Bu Viroh selaku narahubung MA Sabilul Muttaqin Bendunganjati menyampaikan apresiasi atas pelaksanaan kegiatan yang dilakukan oleh Kementerian Sosial dan Lingkungan bersama Kementerian Pergerakan Kesetaraan Gender BEM FISIP UNAIR. Menurut beliau, kegiatan yang dipadukan dengan diskusi dan praktik secara langsung mampu membantu siswa memahami isu kesehatan reproduksi dan perlindungan diri dengan lebih baik.

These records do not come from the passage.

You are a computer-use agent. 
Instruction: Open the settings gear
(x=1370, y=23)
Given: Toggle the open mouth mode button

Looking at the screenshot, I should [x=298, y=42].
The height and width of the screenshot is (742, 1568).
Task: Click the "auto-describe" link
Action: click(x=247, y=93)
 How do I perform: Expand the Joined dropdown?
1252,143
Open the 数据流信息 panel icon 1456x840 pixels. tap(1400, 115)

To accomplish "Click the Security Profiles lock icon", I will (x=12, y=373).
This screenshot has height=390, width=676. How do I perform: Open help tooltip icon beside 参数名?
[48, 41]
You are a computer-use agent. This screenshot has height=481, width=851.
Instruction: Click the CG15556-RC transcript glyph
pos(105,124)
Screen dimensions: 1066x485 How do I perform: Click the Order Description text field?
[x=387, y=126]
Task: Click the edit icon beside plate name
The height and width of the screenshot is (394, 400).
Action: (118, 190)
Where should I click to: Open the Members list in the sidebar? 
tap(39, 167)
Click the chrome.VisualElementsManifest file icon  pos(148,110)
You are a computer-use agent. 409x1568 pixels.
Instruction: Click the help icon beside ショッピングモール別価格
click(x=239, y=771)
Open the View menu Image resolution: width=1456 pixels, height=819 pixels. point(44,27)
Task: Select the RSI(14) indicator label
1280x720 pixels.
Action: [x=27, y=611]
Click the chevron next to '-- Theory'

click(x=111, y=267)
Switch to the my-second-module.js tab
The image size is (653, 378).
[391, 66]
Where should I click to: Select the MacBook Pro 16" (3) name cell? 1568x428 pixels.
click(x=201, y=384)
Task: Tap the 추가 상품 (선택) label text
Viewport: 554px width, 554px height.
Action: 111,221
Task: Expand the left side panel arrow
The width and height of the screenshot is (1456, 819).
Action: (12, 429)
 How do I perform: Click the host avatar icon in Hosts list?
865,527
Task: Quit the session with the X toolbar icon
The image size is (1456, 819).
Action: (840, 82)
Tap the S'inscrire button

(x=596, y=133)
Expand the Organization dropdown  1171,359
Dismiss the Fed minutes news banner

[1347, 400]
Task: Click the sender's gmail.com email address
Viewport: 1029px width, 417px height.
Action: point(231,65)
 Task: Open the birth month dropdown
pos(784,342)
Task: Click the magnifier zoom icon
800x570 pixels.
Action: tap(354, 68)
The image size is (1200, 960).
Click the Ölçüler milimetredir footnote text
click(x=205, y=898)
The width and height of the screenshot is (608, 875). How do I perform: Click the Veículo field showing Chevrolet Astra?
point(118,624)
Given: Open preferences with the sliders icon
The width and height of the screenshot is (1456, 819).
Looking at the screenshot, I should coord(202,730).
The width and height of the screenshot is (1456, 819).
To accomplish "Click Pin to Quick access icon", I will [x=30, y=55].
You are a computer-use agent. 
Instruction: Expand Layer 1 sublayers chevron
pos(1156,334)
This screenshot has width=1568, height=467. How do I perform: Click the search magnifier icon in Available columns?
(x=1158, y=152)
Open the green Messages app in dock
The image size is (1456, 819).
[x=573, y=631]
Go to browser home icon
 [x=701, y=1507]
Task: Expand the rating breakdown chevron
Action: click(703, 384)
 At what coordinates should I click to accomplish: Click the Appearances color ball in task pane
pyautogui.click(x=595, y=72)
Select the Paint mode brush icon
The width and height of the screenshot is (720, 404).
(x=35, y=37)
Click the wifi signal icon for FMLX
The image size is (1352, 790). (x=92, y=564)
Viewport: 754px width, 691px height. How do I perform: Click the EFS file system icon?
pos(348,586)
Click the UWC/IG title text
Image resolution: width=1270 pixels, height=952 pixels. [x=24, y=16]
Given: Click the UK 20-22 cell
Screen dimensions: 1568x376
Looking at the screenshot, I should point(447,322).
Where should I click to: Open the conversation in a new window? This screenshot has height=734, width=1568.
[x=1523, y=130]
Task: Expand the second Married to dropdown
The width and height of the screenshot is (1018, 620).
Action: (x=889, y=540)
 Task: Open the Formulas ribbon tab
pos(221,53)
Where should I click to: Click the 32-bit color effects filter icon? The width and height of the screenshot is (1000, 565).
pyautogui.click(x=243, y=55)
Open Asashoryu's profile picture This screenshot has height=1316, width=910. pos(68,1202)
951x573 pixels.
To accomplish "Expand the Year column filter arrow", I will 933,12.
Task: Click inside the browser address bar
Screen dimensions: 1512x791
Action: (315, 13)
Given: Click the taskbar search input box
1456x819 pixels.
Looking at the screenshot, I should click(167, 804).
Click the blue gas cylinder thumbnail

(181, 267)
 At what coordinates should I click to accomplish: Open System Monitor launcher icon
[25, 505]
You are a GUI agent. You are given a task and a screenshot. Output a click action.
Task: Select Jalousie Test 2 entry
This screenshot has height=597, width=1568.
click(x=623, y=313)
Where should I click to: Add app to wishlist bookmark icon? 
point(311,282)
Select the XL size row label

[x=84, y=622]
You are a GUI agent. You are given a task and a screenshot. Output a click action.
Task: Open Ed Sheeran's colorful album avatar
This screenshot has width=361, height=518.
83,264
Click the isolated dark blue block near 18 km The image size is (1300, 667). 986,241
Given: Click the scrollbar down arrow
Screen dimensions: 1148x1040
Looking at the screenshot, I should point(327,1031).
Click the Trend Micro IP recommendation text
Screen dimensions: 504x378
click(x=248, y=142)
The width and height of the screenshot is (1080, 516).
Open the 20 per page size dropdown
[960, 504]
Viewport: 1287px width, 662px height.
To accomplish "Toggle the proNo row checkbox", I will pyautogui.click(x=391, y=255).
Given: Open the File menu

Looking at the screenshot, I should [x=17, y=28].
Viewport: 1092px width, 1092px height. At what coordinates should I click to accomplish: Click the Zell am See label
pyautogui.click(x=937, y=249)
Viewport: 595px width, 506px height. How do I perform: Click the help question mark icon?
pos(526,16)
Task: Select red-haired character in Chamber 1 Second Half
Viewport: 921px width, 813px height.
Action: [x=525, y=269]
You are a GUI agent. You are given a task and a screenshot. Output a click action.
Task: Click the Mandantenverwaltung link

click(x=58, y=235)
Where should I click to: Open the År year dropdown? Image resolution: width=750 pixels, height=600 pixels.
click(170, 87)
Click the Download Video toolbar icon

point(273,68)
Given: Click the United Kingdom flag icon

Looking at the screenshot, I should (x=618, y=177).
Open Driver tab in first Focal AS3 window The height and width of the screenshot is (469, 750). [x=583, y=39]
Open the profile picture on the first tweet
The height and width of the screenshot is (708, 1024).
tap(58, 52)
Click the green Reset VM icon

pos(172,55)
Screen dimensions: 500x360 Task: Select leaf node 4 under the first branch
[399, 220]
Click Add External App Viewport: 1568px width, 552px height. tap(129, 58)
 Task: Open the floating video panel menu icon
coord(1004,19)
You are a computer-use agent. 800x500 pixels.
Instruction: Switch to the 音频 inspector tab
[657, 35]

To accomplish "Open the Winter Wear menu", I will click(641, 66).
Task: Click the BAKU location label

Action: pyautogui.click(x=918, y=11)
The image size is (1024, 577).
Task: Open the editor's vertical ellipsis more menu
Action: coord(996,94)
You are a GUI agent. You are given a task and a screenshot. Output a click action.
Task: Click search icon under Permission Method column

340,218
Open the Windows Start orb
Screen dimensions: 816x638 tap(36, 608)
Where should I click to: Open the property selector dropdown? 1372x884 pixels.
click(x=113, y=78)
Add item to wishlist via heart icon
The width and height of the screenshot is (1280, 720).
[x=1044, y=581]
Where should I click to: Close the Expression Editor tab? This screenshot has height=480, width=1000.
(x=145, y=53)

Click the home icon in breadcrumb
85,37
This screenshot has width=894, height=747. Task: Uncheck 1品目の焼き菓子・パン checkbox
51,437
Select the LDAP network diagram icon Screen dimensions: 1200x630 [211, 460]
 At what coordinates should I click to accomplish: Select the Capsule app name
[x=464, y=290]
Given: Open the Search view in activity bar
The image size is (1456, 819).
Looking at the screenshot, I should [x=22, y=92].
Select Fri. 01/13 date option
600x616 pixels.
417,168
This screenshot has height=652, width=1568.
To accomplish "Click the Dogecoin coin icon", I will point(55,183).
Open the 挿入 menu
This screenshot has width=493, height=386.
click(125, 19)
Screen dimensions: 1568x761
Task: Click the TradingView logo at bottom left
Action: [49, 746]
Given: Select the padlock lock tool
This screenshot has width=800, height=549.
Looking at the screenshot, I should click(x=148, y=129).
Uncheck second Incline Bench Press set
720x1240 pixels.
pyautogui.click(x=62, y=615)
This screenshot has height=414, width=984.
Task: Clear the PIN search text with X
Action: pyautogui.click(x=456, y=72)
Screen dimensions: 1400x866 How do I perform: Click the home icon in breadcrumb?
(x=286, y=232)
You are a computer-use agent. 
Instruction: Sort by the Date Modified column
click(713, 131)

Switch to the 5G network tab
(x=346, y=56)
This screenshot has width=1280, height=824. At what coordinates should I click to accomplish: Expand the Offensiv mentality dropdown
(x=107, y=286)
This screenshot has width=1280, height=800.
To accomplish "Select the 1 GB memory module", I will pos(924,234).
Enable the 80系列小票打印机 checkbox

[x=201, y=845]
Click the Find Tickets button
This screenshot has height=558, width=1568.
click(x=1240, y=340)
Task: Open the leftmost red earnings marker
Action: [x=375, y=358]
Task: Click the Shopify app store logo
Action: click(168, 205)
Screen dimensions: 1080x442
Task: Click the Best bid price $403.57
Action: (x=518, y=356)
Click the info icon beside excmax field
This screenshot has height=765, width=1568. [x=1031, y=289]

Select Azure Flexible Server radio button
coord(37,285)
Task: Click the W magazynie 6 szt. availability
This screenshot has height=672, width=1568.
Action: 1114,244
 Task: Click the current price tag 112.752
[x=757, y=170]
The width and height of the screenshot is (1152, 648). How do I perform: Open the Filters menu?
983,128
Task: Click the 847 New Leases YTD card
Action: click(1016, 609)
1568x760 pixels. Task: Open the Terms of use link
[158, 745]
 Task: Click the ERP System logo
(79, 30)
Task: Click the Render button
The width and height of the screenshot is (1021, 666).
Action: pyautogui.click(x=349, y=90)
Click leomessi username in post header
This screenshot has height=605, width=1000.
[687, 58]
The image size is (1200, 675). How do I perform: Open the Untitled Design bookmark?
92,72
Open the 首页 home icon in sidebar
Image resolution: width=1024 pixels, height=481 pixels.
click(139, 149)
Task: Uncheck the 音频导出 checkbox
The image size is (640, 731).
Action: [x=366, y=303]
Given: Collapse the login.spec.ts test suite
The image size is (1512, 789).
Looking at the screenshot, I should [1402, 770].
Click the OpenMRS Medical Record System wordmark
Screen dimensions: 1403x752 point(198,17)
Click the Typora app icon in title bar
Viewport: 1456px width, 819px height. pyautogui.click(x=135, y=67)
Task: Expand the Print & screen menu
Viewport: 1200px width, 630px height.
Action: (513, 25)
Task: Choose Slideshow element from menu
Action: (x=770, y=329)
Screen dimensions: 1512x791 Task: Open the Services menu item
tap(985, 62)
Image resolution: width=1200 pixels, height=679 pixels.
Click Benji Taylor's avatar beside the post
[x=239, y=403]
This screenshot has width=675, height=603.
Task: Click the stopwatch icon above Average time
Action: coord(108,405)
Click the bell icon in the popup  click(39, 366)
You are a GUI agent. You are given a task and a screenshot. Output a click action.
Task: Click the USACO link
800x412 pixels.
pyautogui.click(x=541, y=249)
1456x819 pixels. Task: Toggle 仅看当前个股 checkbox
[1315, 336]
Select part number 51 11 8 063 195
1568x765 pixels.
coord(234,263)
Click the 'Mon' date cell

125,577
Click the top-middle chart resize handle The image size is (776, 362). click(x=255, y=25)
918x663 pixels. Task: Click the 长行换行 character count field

Melalui kegiatan ini, peserta diharapkan memiliki pemahaman yang lebih baik mengenai pentingnya sex education, mampu menjaga kesehatan reproduksi dengan tepat, serta lebih sadar dan berani mengenali berbagai bentuk kekerasan seksual di lingkungan sekitar.

Sebagai program yang didukung oleh UNAIRSUSTAINACTION 2026, Langkah Lestari 3.0 diharapkan dapat menjadi langkah awal yang berkelanjutan dalam menghadirkan edukasi yang relevan bagi masyarakat sekaligus memperkuat kontribusi mahasiswa dalam mendukung tercapainya SDG 4 (Pendidikan Berkualitas) dan SDG 5 (Kesetaraan Gender).